I was so excited thinking about writing this post last night that I couldn’t fall asleep! I guess that’s when you know you’ve gone personal finance CRAZY. I like to think of it as enthusiasm.
With all this talk of net worth (what it is, how it compares, how mine has changed over time and how mine breaks down) I decided that it was time for a new goal. I haven’t talked much about my goals, but this year, for the first time in a long time, I didn’t set any personal finance-related goals for myself. I know, I know, what kind of personal finance blogger am I!?
This is about to change. Starting as of July 1, I am going to track my net worth percentage increases, by account type, over the next year. My goal: to re-balance my accounts and increase my overall net worth.
Isn’t July kind of a weird time to adopt a new year-long goal?
Yes and no. I have often found that the “fiscal year” (or FY) is just as good for goal setting as the calendar year. I happen to have started working in July, so that marked a good point to begin monitoring my finances. My company operates on a fiscal year basis (July 1 to June 30), so certain things tied to my pay are triggered by the start or end of a new fiscal year. And last, but certainly not least, I would argue that there is no time like the present to start working on a new goal.
As you saw in my net worth allocation breakdown, I look at my net worth in four categories: overall net worth, cash savings, non-retirement investments and retirement investments. After looking at how my accounts are currently balanced, I feel that I am too heavy in both cash and retirement. After all, I’m only 27, so retirement is likely a loooong ways off (at least of the kind that will let me access these retirement accounts without penalty). My cash savings is also too high right now, in part because I have been considering buying a new car. Since that is less likely to happen at this point, I don’t really need to hang on to so much cash.
Therefore, my focus will be on increasing the balance of my non-retirement investments. This will happen both by actively adding money to my non-retirement investment account and by passive growth (if the market ever starts going up again) from investments. For simplicity, I’m not going to separate out these two growth drivers.
Here is how the goal will break down:
- Overall net worth: Increase by 46%
- Cash savings: Decrease by 11%
- Non-retirement investments: Increase by 271%
- Retirement investments: Increase by 22%
You may be wondering why my goal involves increasing my retirement investments even though I just said that I am too heavy in retirement investments. Well, for one, this money grows all on its own thanks to the market, and I’m certainly not interested in stopping that. Two, I think that Roth IRAs are one of the best investment vehicles out there, so I intend to take advantage of it for as long as I am eligible (someday I will hopefully hit the income limit). Three, I save 10% of my salary right off the top each month. This money goes into an employer-sponsored account (sadly without match) so I never even see it. And I like it this way. It’s a good habit and one I am loathe to break even for a little while.

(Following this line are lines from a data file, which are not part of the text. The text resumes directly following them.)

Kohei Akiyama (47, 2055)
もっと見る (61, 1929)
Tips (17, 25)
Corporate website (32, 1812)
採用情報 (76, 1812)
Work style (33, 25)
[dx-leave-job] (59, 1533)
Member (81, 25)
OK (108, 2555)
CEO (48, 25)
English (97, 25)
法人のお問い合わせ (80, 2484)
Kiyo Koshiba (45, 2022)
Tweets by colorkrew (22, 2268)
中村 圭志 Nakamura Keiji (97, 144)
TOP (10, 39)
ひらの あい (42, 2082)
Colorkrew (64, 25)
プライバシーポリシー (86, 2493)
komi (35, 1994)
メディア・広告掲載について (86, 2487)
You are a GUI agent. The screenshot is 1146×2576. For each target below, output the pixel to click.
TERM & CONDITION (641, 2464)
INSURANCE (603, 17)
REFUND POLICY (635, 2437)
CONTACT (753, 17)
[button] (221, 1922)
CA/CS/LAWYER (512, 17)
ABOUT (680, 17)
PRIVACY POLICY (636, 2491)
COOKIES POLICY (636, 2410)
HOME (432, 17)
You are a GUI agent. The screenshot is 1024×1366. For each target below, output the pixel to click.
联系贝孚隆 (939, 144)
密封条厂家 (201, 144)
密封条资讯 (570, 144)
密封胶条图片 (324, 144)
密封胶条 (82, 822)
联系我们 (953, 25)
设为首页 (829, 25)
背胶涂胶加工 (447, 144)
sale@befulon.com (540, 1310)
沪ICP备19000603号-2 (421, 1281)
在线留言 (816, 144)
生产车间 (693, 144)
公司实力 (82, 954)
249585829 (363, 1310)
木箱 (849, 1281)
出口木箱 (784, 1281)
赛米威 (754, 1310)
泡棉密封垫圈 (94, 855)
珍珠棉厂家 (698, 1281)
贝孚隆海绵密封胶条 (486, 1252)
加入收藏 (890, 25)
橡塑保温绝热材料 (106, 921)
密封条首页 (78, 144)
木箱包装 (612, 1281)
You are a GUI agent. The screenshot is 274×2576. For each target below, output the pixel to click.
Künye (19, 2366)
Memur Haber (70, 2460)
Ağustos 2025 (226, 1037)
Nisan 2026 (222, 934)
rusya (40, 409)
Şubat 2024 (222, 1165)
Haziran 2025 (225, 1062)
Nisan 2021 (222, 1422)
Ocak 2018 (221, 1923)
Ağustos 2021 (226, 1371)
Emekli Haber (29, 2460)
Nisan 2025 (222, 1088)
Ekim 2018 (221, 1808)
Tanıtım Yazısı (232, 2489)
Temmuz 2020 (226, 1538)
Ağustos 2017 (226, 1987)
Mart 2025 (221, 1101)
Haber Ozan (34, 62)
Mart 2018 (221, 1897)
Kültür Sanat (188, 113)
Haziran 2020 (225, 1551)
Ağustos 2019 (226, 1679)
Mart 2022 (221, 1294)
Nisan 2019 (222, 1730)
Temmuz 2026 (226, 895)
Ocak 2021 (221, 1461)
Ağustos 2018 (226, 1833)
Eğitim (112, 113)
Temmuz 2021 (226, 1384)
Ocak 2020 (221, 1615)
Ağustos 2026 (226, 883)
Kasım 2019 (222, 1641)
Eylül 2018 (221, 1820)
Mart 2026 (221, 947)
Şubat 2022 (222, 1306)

Here is how the numbers lay out graphically. As you can see, my goal is to re-balance so that my cash sits at 14% of my total net worth, my non-retirement investments at 32% and my retirement investments at 54%.
I’d still like to make retirement investments a smaller part of my overall net worth, but this is the best I think I can shoot for this year.
I’d love to know what you think about this goal. Do you think it is reachable? Any thoughts on the allocation by account type?